> **Action item**
Below are entries; output exactly the lines from the one with "You are a GUI" to the one with "Police (30, 1619)", both included, and nothing else.

> **Material for this task**
↓↓↓
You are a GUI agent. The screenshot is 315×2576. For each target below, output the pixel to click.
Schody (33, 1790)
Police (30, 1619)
↑↑↑
↓↓↓
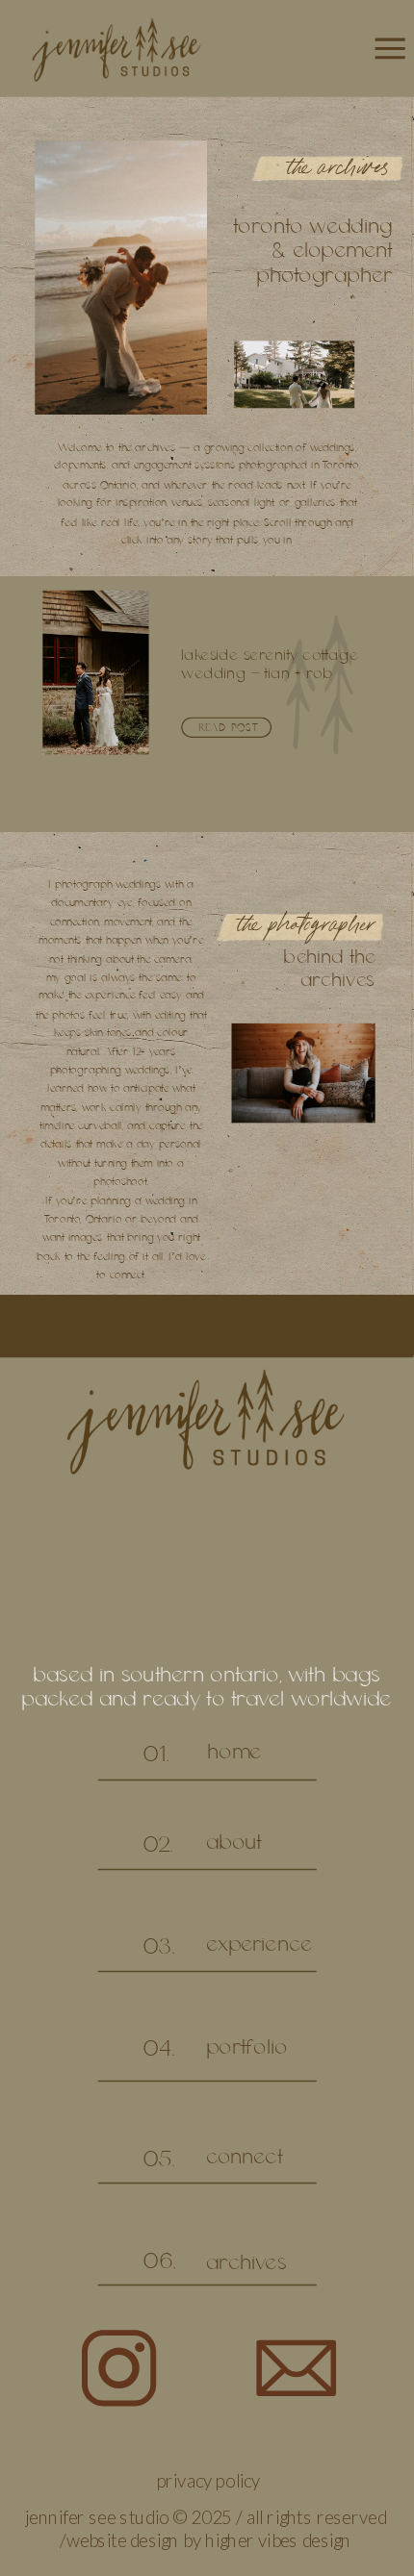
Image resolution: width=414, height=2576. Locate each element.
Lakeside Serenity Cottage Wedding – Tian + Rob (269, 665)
↑↑↑
↓↓↓
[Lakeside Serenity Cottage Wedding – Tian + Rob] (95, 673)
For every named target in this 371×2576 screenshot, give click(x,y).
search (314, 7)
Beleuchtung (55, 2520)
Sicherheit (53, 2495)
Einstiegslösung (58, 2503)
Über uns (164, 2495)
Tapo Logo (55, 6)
↑↑↑
> **Your solution**
You are a GUI agent. The screenshot is 315×2576. For each target below, output the pixel to click.
Schody (33, 1790)
Police (30, 1619)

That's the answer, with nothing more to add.